*Records shown*
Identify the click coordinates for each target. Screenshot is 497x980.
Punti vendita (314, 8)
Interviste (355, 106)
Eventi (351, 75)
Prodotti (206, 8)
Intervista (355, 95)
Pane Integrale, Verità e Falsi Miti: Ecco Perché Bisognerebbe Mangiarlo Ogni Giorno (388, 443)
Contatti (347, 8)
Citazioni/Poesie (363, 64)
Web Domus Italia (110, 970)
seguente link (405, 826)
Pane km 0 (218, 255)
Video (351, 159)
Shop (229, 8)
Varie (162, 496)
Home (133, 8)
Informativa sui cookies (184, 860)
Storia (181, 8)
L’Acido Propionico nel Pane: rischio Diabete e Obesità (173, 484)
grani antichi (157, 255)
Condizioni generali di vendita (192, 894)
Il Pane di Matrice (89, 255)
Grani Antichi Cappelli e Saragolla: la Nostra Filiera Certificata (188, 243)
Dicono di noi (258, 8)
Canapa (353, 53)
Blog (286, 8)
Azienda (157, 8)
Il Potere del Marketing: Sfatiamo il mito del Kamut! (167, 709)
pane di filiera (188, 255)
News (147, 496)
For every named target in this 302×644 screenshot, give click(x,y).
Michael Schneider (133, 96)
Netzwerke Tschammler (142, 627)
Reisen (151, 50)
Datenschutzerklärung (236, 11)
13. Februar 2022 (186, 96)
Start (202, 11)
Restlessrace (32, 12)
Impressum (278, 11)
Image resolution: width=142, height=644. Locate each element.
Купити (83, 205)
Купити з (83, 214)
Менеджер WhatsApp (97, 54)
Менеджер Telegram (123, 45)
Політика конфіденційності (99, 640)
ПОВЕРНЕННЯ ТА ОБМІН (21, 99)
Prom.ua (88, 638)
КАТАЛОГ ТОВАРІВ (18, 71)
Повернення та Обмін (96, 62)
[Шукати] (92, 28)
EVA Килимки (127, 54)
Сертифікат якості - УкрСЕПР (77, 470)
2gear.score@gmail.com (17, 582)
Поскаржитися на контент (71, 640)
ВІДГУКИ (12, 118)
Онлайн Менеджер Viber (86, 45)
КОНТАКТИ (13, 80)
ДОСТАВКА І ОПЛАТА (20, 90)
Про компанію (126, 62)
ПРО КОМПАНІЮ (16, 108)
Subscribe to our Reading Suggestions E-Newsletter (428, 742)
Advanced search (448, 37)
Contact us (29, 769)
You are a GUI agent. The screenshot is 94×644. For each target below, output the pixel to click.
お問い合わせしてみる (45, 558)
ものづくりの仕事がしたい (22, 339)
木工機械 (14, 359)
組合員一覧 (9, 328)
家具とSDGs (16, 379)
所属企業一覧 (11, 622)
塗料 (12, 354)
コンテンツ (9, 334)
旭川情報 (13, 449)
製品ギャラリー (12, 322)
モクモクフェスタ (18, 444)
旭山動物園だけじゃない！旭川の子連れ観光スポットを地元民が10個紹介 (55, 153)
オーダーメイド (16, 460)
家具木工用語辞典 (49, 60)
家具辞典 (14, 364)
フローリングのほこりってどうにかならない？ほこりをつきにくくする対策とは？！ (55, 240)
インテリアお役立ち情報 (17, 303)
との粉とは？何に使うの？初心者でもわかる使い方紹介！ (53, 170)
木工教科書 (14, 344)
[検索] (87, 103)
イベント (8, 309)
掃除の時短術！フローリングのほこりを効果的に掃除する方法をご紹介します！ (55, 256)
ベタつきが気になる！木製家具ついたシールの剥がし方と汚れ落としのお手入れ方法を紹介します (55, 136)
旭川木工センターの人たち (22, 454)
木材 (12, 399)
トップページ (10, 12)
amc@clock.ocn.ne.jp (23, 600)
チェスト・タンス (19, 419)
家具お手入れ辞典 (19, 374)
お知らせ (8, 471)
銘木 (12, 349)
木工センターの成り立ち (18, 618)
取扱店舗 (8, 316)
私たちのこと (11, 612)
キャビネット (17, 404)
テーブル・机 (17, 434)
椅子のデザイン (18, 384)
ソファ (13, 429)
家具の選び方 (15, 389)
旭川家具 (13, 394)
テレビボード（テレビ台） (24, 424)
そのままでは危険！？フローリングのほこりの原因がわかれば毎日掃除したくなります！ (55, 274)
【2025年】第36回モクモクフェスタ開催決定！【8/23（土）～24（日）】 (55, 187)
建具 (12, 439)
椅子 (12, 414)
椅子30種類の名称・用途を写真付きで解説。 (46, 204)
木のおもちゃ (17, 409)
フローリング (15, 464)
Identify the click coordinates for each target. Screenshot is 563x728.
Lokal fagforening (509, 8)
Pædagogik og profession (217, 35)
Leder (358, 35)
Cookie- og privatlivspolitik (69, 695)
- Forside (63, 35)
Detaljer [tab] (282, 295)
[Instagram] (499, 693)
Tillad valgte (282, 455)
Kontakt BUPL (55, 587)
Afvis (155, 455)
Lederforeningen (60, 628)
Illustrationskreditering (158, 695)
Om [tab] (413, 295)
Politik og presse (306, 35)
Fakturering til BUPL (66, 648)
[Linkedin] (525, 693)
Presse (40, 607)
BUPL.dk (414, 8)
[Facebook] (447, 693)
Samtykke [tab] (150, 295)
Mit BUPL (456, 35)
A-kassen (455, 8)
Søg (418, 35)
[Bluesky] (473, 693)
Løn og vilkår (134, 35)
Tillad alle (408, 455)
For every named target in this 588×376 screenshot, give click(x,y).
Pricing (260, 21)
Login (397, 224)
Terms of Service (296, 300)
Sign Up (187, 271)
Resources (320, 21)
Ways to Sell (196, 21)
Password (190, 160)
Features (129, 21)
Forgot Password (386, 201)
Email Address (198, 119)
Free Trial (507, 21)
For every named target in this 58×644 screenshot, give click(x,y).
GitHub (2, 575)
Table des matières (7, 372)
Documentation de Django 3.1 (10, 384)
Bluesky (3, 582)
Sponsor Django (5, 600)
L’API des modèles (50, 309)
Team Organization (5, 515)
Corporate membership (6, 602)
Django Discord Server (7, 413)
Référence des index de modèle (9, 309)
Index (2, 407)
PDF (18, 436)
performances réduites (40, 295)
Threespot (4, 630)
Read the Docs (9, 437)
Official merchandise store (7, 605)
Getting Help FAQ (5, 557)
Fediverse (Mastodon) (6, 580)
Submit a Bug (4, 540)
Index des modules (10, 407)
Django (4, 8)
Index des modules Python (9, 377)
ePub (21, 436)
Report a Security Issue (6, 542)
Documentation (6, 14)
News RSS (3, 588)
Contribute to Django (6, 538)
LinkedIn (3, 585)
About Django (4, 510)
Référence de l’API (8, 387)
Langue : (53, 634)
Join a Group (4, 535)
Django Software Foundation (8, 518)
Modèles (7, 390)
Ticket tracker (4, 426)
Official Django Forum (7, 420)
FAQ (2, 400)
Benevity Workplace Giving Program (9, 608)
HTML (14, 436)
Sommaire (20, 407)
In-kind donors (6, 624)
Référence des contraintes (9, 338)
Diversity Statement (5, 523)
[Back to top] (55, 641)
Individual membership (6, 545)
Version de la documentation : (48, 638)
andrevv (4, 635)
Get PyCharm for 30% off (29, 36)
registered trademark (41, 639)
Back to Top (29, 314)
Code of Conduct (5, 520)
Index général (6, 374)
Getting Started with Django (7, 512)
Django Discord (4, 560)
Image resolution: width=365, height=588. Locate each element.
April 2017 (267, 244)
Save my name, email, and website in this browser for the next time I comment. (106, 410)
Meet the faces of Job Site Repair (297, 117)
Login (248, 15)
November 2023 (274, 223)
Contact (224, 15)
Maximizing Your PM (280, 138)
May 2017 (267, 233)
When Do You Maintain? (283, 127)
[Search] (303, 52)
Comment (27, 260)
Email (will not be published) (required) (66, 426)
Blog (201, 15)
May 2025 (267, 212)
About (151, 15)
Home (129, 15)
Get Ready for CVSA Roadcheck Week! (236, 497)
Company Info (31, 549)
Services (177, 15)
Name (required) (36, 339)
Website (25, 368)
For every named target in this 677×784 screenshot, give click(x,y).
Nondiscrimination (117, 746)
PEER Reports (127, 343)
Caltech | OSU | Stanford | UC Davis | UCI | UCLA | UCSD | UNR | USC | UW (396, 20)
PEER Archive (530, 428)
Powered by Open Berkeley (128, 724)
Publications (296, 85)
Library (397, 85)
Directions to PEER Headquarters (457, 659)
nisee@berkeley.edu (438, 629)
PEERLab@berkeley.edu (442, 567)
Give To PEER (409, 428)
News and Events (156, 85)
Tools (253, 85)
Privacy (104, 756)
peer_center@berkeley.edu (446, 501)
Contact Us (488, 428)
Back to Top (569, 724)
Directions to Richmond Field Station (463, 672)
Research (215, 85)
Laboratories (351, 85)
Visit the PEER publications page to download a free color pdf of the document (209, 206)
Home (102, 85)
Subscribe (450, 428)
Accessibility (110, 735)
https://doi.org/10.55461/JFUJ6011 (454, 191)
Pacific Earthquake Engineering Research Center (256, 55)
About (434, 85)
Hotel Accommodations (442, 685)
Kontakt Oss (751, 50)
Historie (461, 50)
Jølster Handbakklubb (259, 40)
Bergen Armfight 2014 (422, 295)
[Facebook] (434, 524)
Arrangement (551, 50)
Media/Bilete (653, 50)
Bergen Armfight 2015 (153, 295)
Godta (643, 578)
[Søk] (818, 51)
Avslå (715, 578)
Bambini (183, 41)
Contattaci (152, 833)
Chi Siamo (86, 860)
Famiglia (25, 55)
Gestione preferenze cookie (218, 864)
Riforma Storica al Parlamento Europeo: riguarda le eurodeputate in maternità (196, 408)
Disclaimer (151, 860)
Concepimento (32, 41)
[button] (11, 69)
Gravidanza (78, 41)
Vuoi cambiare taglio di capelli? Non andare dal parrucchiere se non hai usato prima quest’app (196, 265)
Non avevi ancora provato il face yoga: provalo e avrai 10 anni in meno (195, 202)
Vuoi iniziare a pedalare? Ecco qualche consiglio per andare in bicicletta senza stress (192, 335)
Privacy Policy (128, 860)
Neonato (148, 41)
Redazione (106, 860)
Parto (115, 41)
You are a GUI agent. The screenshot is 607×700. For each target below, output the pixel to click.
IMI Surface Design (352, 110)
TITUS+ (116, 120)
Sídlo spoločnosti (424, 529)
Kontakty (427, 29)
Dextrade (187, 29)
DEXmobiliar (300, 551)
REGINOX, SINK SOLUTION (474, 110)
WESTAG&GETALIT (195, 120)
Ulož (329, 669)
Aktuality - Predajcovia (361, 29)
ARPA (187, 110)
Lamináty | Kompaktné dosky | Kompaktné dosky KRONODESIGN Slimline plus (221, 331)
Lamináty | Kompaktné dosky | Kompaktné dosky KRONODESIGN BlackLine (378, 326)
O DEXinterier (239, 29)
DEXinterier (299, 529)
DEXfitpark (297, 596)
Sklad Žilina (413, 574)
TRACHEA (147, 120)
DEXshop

*Aim*
Reproduce the records between the line containing "Threespot (4, 630)" and the line containing "Django Discord (4, 560)", inclusive, replacing "Official" with "Authorized" wherever it occurs and leaving everything else unchanged.

*Expected answer*
Threespot (4, 630)
Read the Docs (9, 437)
Authorized merchandise store (7, 605)
Getting Help FAQ (5, 557)
Fediverse (Mastodon) (6, 580)
Submit a Bug (4, 540)
Index des modules (10, 407)
Django (4, 8)
Index des modules Python (9, 377)
ePub (21, 436)
Report a Security Issue (6, 542)
Documentation (6, 14)
News RSS (3, 588)
Contribute to Django (6, 538)
LinkedIn (3, 585)
About Django (4, 510)
Référence de l’API (8, 387)
Langue : (53, 634)
Join a Group (4, 535)
Django Software Foundation (8, 518)
Modèles (7, 390)
Ticket tracker (4, 426)
Authorized Django Forum (7, 420)
FAQ (2, 400)
Benevity Workplace Giving Program (9, 608)
HTML (14, 436)
Sommaire (20, 407)
In-kind donors (6, 624)
Référence des contraintes (9, 338)
Diversity Statement (5, 523)
[Back to top] (55, 641)
Individual membership (6, 545)
Version de la documentation : (48, 638)
andrevv (4, 635)
Get PyCharm for 30% off (29, 36)
registered trademark (41, 639)
Back to Top (29, 314)
Code of Conduct (5, 520)
Index général (6, 374)
Getting Started with Django (7, 512)
Django Discord (4, 560)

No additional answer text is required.